Son règne, il le savait, était précaire. Il n’a aperçu de refuge certain qu’une première place dans l’histoire, une vedette sans rivale parmi les grands hommes. Quand il analysait les causes de sa chute, il revenait toujours au même point : « Et surtout une dynastie pas assez ancienne. » C’était la chose à laquelle il ne pouvait rien. » (p. 457).
« On a fait de Napoléon mille portraits psychologiques, intellectuels, moraux, porté sur lui autant de jugements. Il échappe toujours par quelques lignes des pages où on essaie de l’enfermer. Il est insaisissable, non parce qu’il est infini, mais parce qu’il a varié comme les situations où le sort le mettait. » (p. 458).

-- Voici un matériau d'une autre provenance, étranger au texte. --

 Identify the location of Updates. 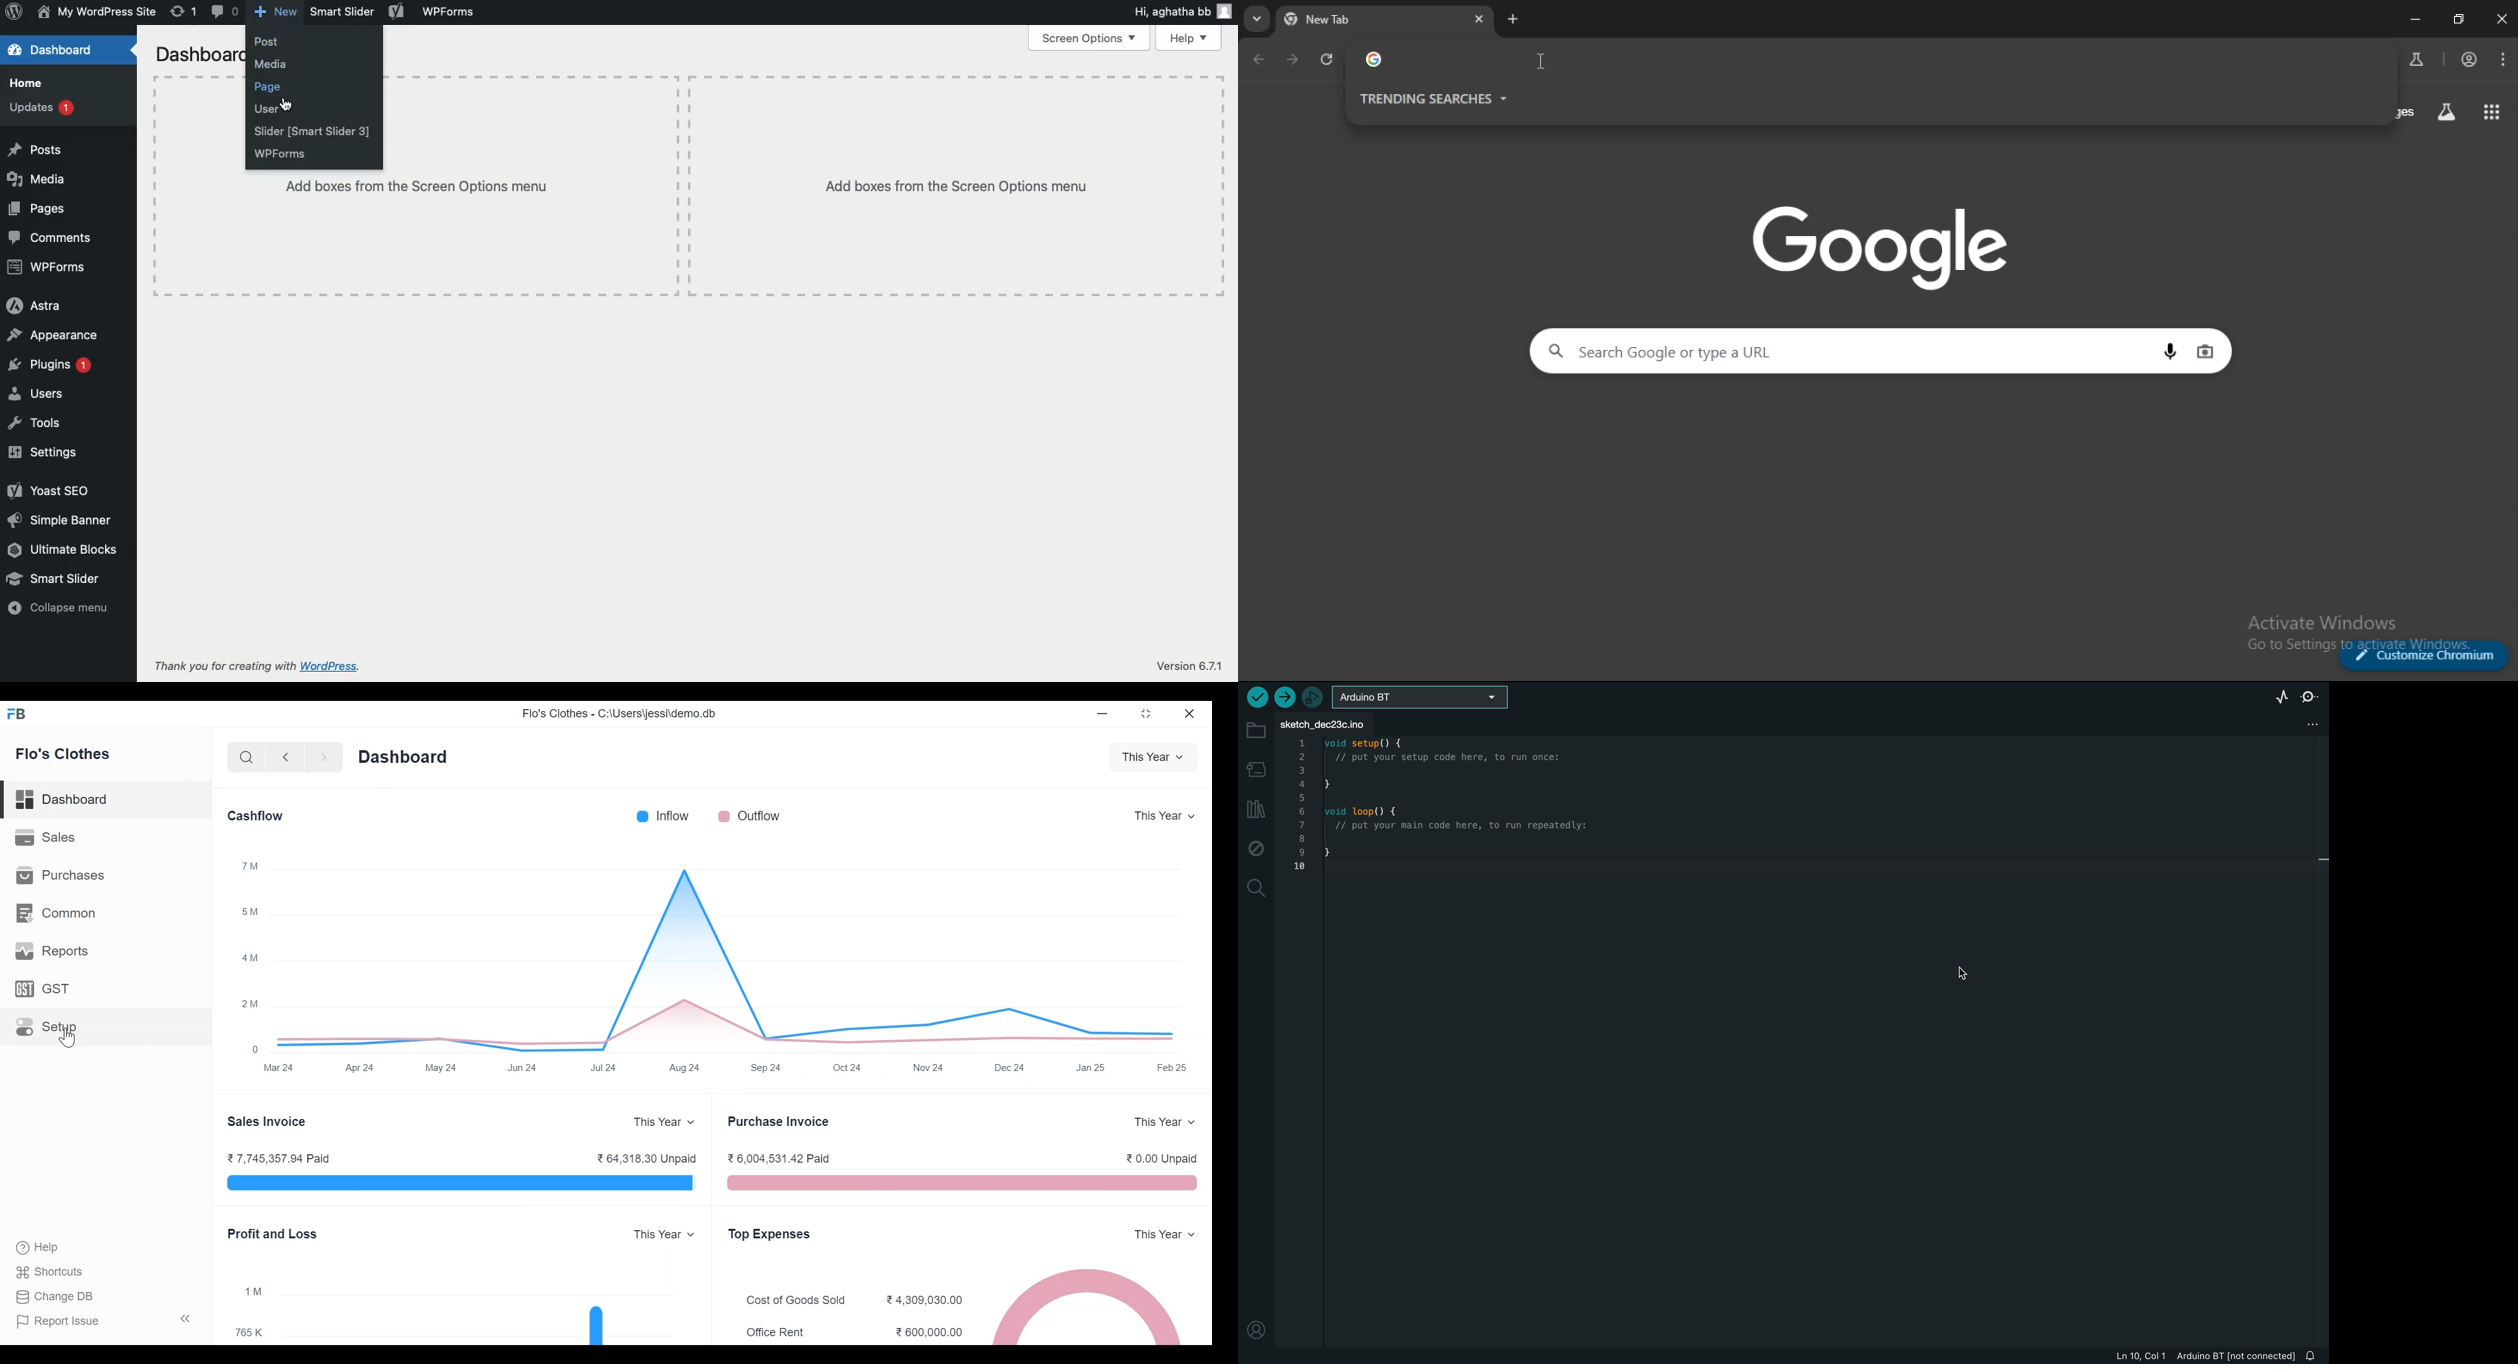
(40, 106).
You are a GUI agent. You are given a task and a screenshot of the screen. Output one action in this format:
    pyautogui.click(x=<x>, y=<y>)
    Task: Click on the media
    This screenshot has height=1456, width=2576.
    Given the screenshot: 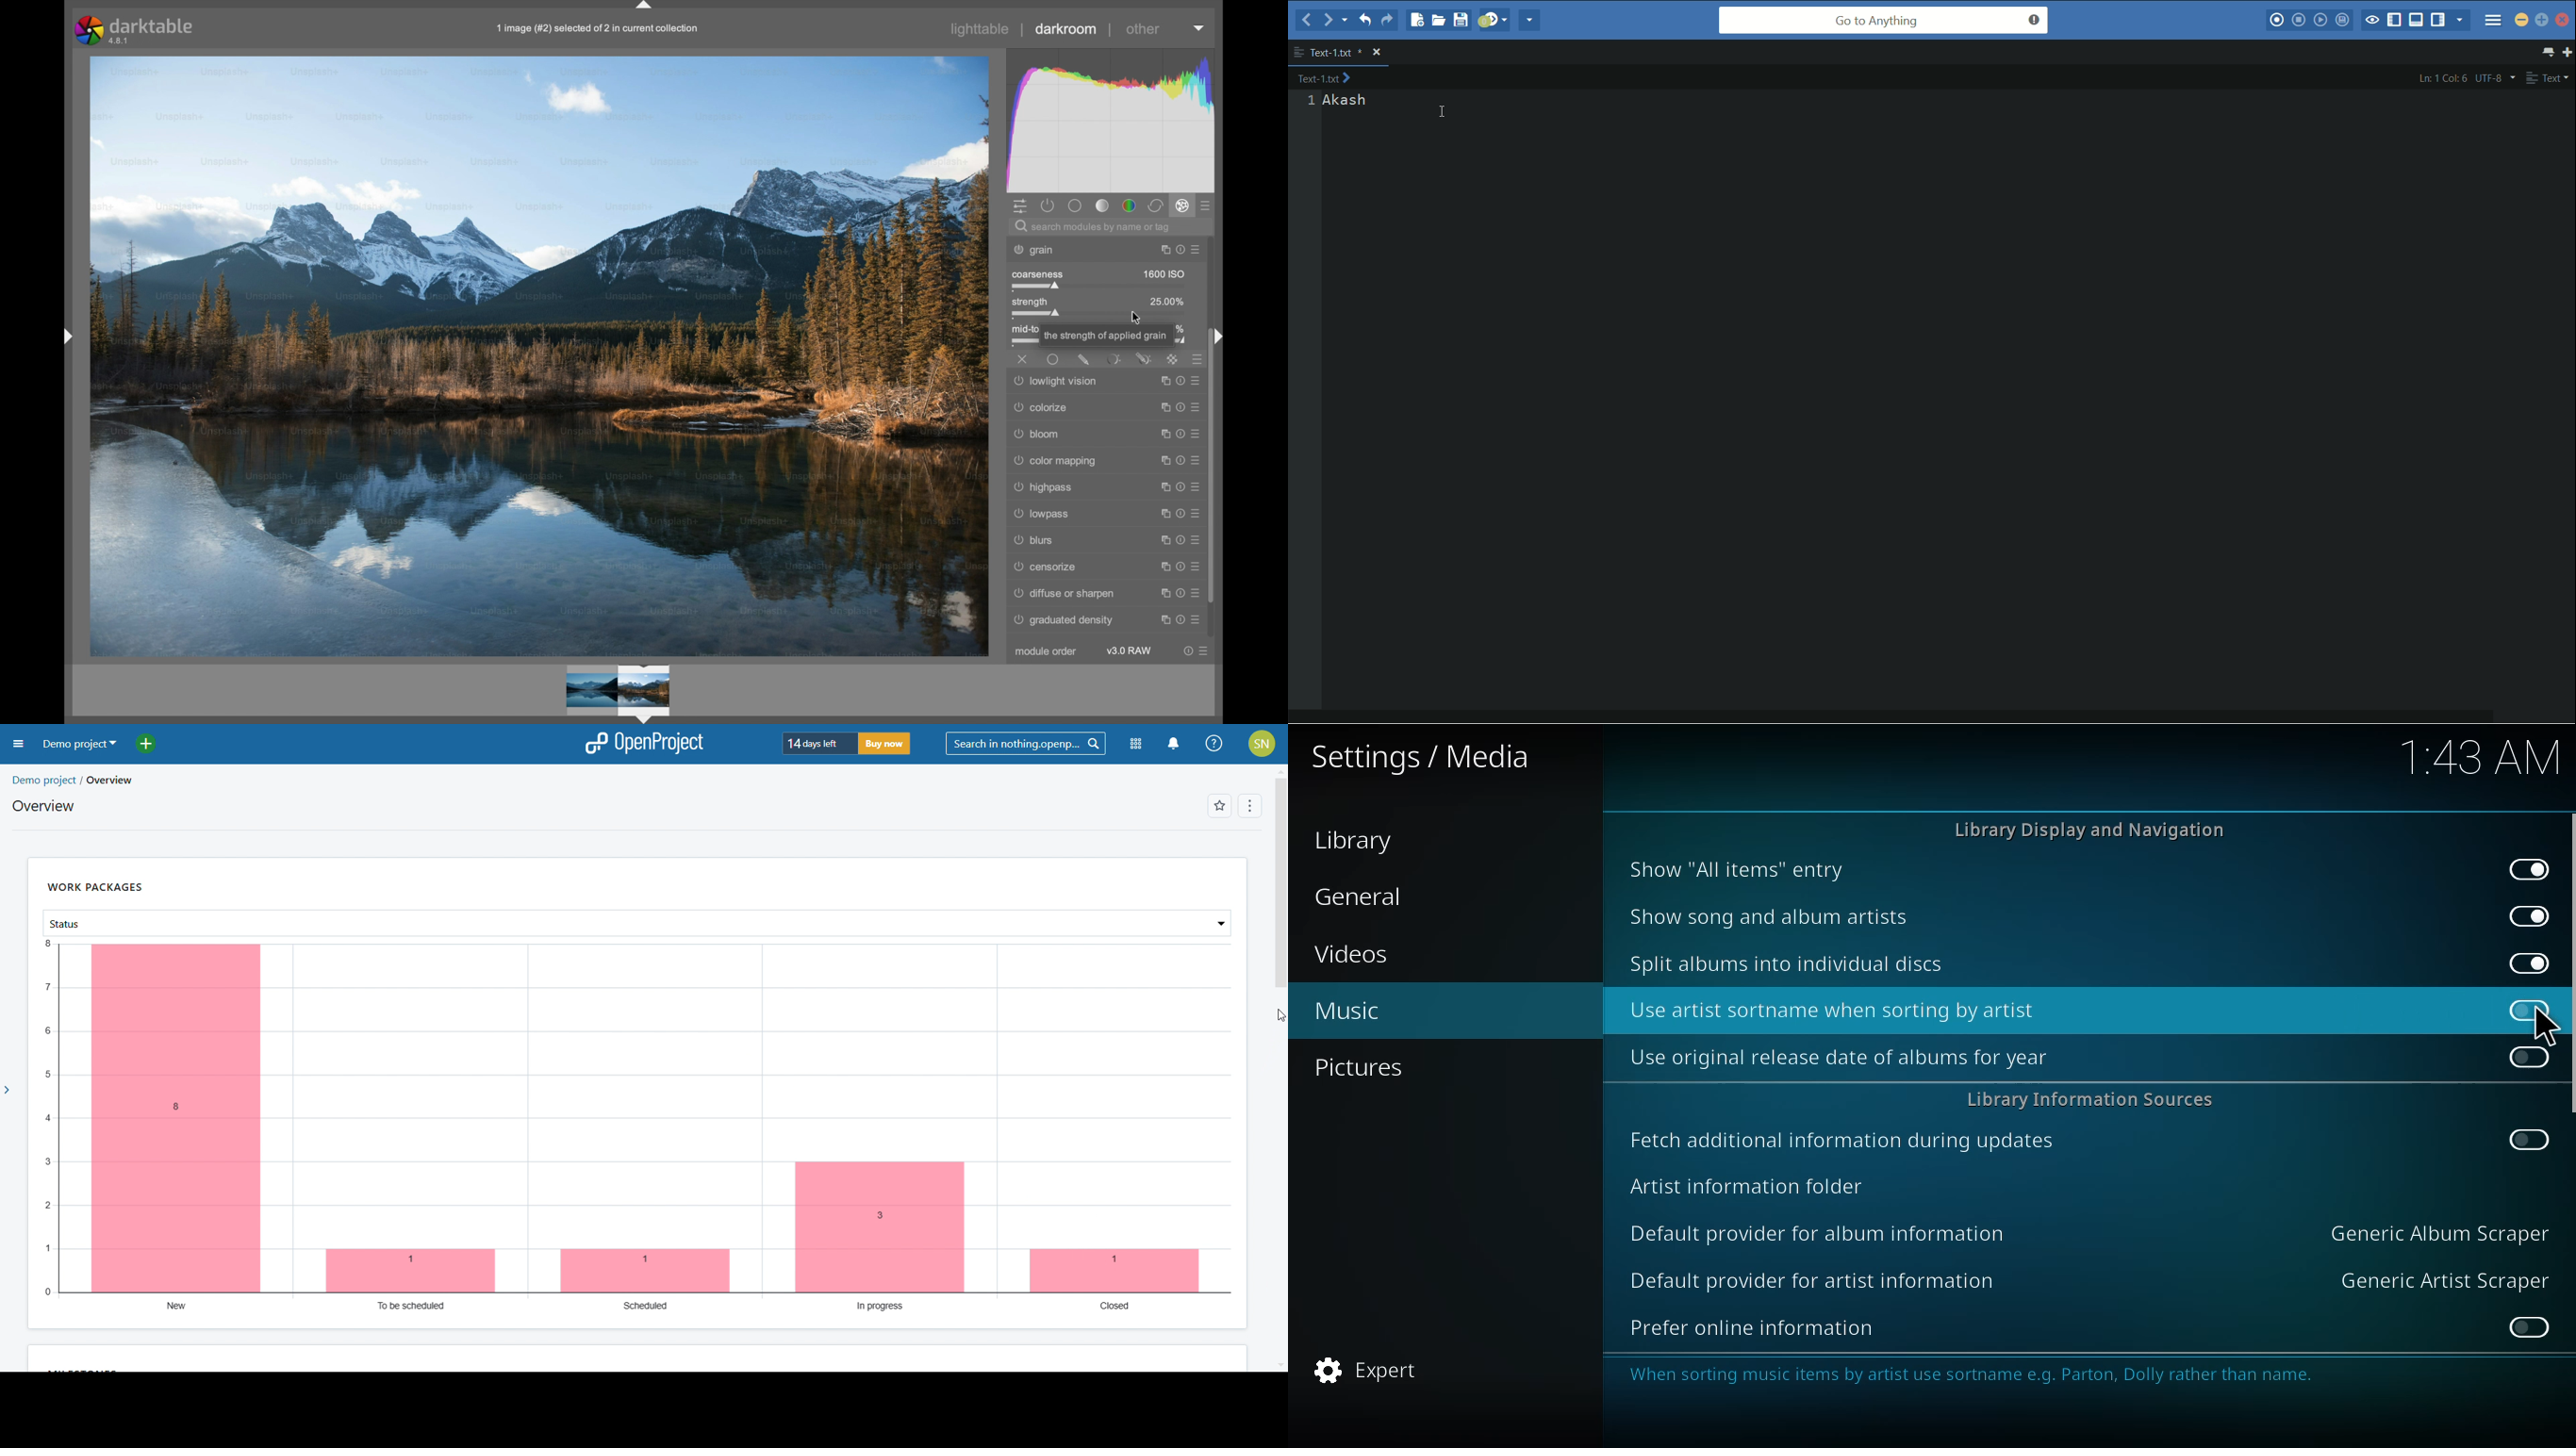 What is the action you would take?
    pyautogui.click(x=1420, y=757)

« Sauf pour la gloire, sauf pour l’art, il eût probablement mieux valu qu’il n’eût pas existé. Tout bien compté son règne, qui vient, selon le mot de Thiers, continuer la Révolution, se termine par un épouvantable échec. Son génie a prolongé, à grands frais, une partie perdue d’avance. Tant de victoires, de conquêtes (qu’il n’avait pas commencées), pourquoi ? Pour revenir en deçà du point d’où la République guerrière était partie, où Louis XVI avait laissé la France, pour abandonner les frontières naturelles, rangées au musée des doctrines mortes. Ce n’était pas la peine de tant s’agiter, à moins que ce ne fût pour léguer de belles peintures à l’histoire. Et l’ordre que Bonaparte a rétabli vaut-il le désordre qu’il a répandu en Europe, les forces qu’il y a soulevées et qui sont retombées sur les Français ? Quant à l’État napoléonien, qui a duré à travers quatre régimes, qui semblait bâti sur l’airain, il est en décadence. Ses lois s’en vont par morceaux. Bientôt on sera plus loin du code Napoléon que Napoléon ne l’était de Justinien et des Institutes, et le jour approche où, par la poussée d’idées nouvelles, l’œuvre du législateur sera périmée. » (p. 459).
« Toutefois, après plus de cent ans, le prestige de son nom est intact et son aptitude à survivre aussi extraordinaire que l’avait été son aptitude à régner. Quand il était parti de Malmaison pour Rochefort avant de se livrer à ses ennemis, il avait quitté lentement, à regret, ses souvenirs et la scène du monde. Il ne s’éloignera des mémoires humaines qu’avec la même lenteur et l’on entend encore, à travers les années, à travers les révolutions, à travers des rumeurs étranges, les pas de l’empereur qui descend de l’autre côté de la terre et gagne des horizons nouveaux. » (p. 460).